For loop backward memory leak for batch size > 1

Hi, I defined a model (albeit somewhat naively) with many nested for-loops. The forward pass works fine for all batch sizes, but for batch sizes > 1, the backward pass explodes the memory footprint and the python kernel crashes the system (I only have 8GB on this particular system). To give you an idea of the discrepancy, the batch size 1 does takes up less than 2% of the total system memory (part of the network is not shown), but batch size 2 takes over 95% (crashes before it gets higher). I was wondering if there is some mistake I’m making? I’m pretty sure the offending code is below:

    def prim_to_uhat(self, x):
        u_hat = Variable(torch.FloatTensor(x.size(0), 32, 6, 6, 10, 16))
        for q in range(x.size(0)):
            for i in range(0, 10):
                for j in range(0, 32):
                    for k in range(0, 6):
                        for l in range(0, 6):
                            u_hat[:,j,k,l,i,:] = self.wij[i][j][k][l](x[:,j,k,l,:])
              
    
         return u_hat

Use vectorized operation rather than nested for loops please.

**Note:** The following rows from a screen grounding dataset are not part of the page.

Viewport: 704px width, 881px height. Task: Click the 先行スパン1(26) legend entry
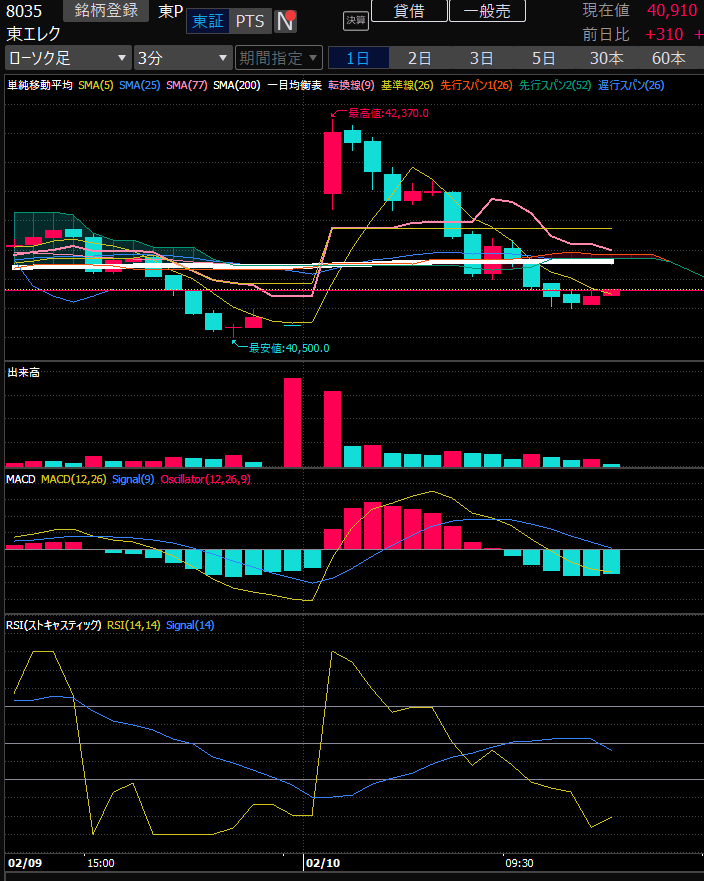pyautogui.click(x=475, y=85)
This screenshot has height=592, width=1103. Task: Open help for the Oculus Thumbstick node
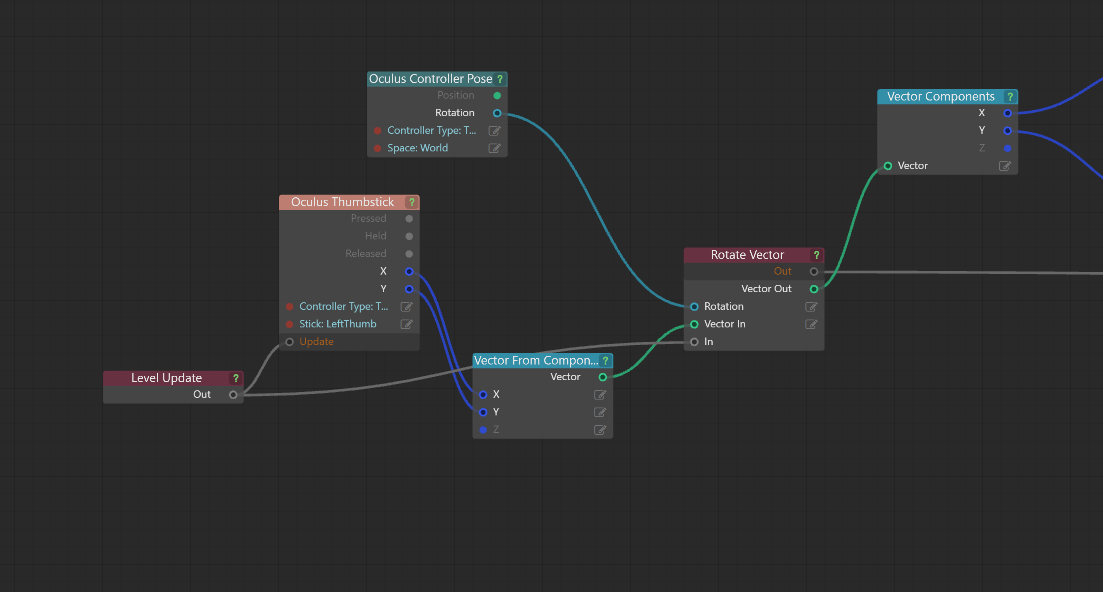pos(411,201)
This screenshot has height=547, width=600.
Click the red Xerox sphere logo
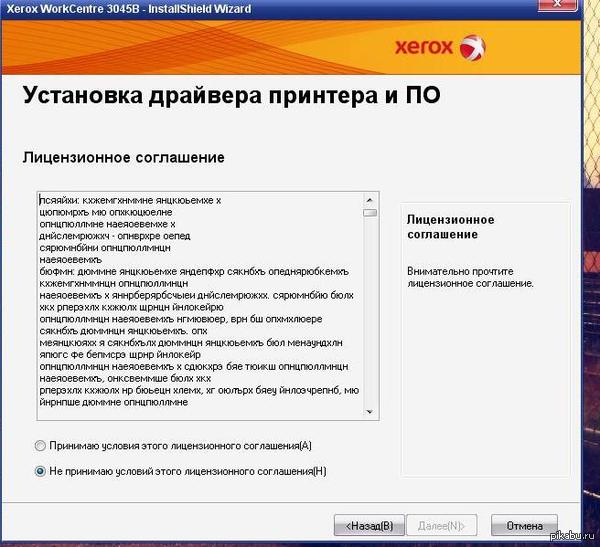pyautogui.click(x=473, y=47)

I agree that it should be this way, but why does the memory explode disproportionally with batch’s > 1 when using nested for loops? Is it a code problem or a limitation of pytorch?

Without seeing the complete network I can’t tell. However, a number of things can be different between batch size 1 and batch size 2. E.g., tensors that are contiguous with batch size 1 might not be with larger batch size.

So your saying that perhaps the size of the tensor may be too large to fit into a single memory “block”? (i dont know much about how memory is allocated), and thus takes up more memory than originally thought?

Any chance you could look at the network to see? I have it linked here: https://github.com/penguinshin/capsule-net/blob/master/capsule.py

What I mean by “being contiguous” is that the values in the tensor lies in a contiguous chunk of memory according to the the order of dimensions (so first dim has largest stride, and last dim has stride 1, etc.). E.g., torch.randn(1,5).t() is still contiguous, but torch.randn(2,5).t() is not.

I suggest just writing it with vectorized operations. Your current code will be very slow anyways.

Thanks, I will definitely write with vectorized operations I just wanted to know why it exploded so that I don’t make that mistake in the future.

So, are you implying that torch.randn(2,5).t() is not contiguous but torch.randn(5,2) would be because of transpose()? Sorry, is there a reference on the nuances of autograd and contiguity? Also, for what its worth, I printed the value of x.is_contiguous() for the input as it went through the network and it says True for each step.

yes.

I’m not saying that the issue is contiguity. I’m listing an example how things can be different with different batch size :slight_smile:

Ah ok. Thank you Simon for your help. I really do appreciate it! If I wanted to figure out exactly why the batch size messes up the backward pass, how would I debug this? I can’t just use print statements on the forward pass right? Would it involve hooks?

You can, but I’d suggest just writing better code. DL frameworks, including PyTorch, aren’t designed for nested for loops. You probably will need to change it anyways.